Shackles are seen around the ankles of prisoners at the back of a court in Thailand in July 2015. A man convicted of a brutal murder in Trang has been executed in Bangkok, the first use of the death penalty for nearly a decade. Photo: AFP/ Jerome Taylor
Shackles are seen around the ankles of prisoners at the back of a court in Thailand in July 2015. A man convicted of a brutal murder in Trang has been executed in Bangkok, the first use of the death penalty for nearly a decade. Photo: AFP/ Jerome Taylor

Thailand’s government carried out its first execution since 2009 on Monday, according to the Department of Corrections in Bangkok, killing a 26-year-old convicted murderer by lethal injection.
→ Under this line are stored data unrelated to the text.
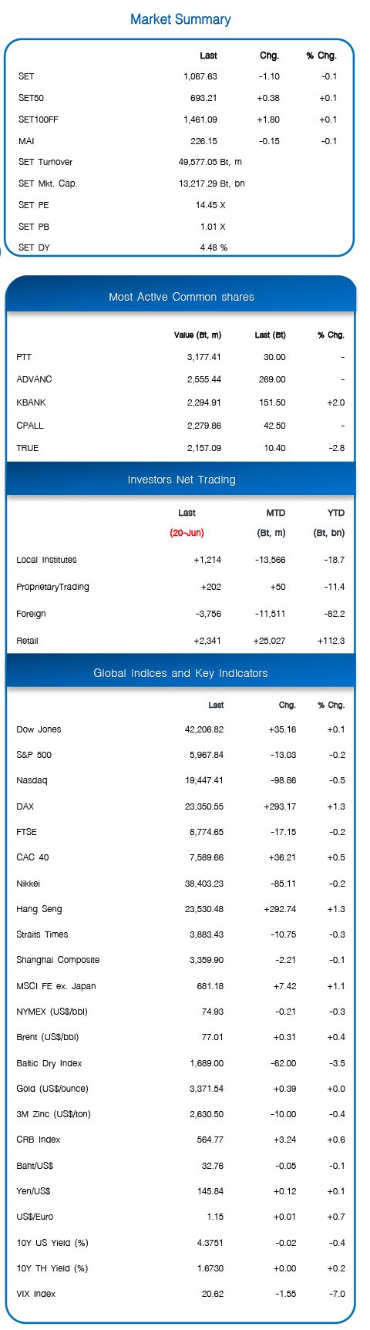The image size is (370, 1330).
Task: Select the Baltic Dry Index row
Action: [180, 1063]
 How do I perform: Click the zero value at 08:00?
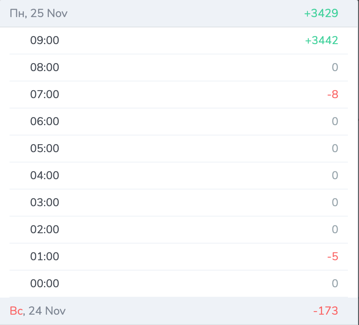tap(335, 67)
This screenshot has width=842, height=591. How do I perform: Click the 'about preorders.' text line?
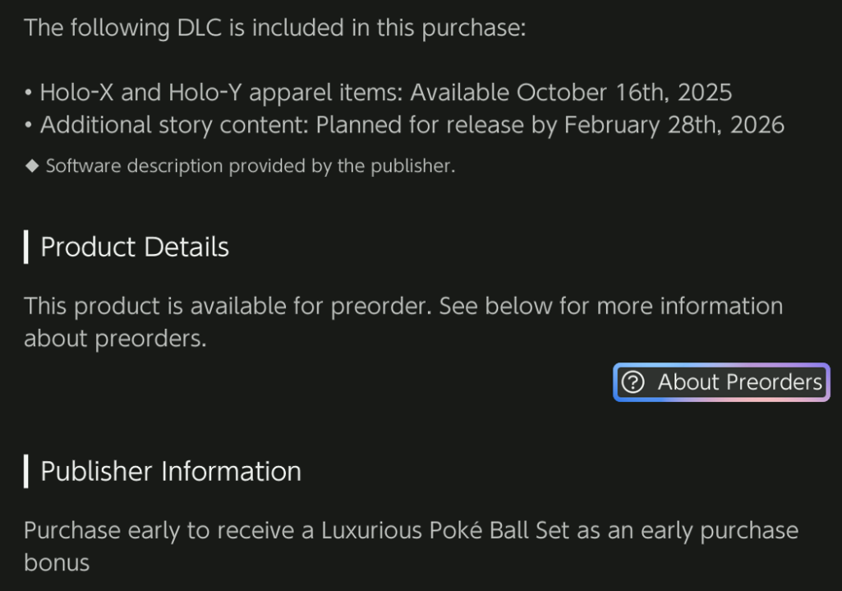(x=115, y=339)
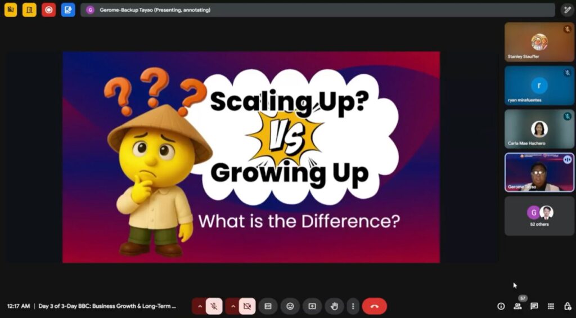Open the chat with everyone panel
576x318 pixels.
[x=534, y=306]
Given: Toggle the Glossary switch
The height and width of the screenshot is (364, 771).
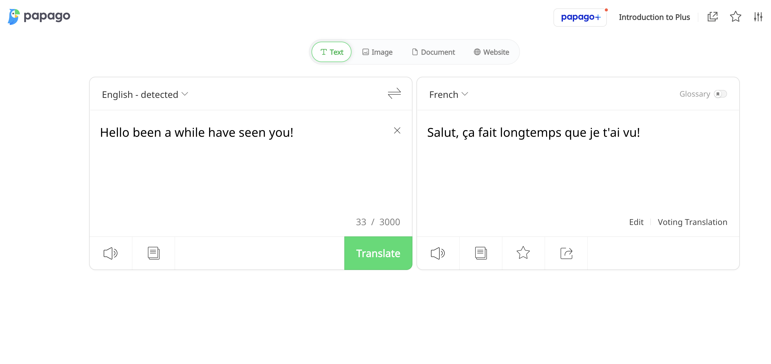Looking at the screenshot, I should [720, 94].
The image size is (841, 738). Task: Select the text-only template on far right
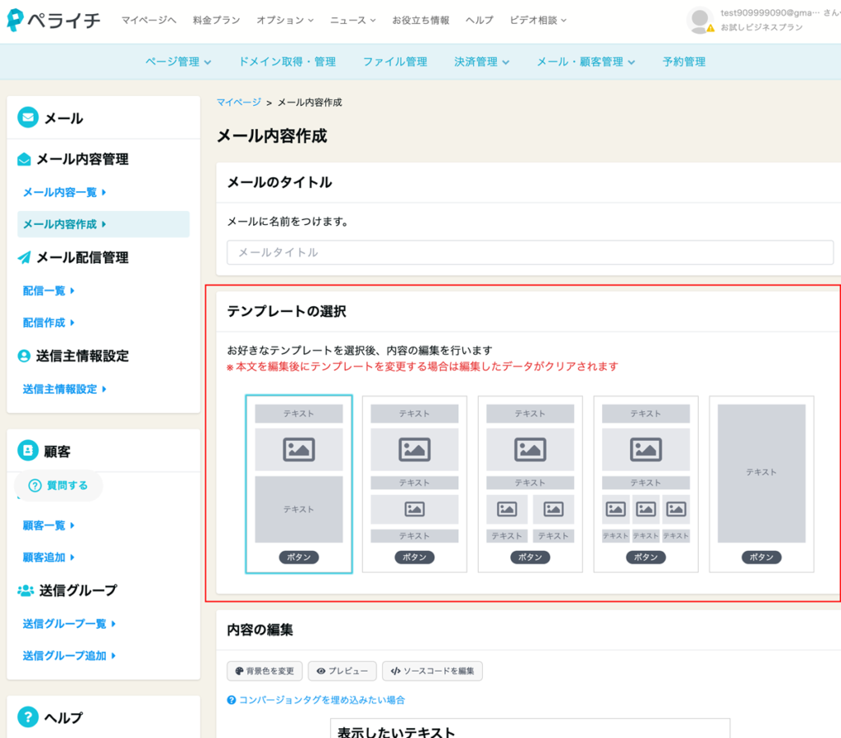(x=761, y=484)
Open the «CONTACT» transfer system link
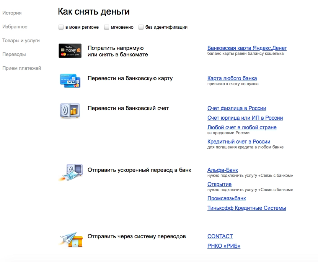The width and height of the screenshot is (318, 262). pyautogui.click(x=220, y=236)
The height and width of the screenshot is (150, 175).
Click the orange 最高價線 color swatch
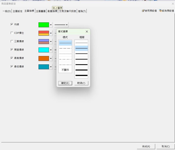pos(44,58)
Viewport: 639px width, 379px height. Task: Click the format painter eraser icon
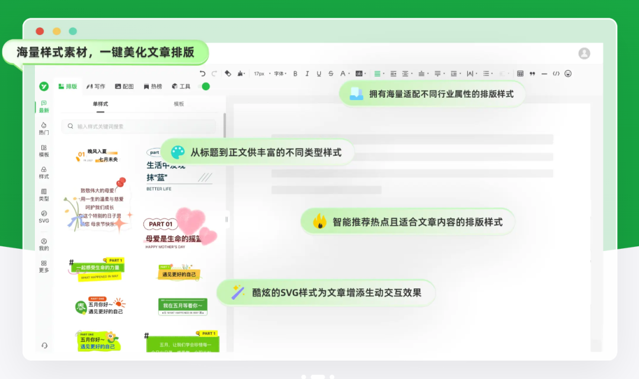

Theerasak Longji was killed, six years after being found guilty of murder in southern Trang province. Theerasak was convicted of the brutal killing of a 17-year-old boy, who he stabbed 24 times in a frenzied attack before taking the boy’s mobile phone and money.

Thailand’s Corrections Department said 325 convicts have been executed since 1935, the majority by firing squad.

“We still have the death sentence, we have not cancelled it yet,” Tawatchai Thaikaew, the deputy permanent secretary at the Justice Ministry, told AFP, adding that the execution was carried out “according to the law.”

While Thailand has had the death penalty for centuries, there have been long periods when no executions have been carried out, often related to changes in government or the many coups staged by the country’s dominant military. The methods of judicial state killings have also changed over the years.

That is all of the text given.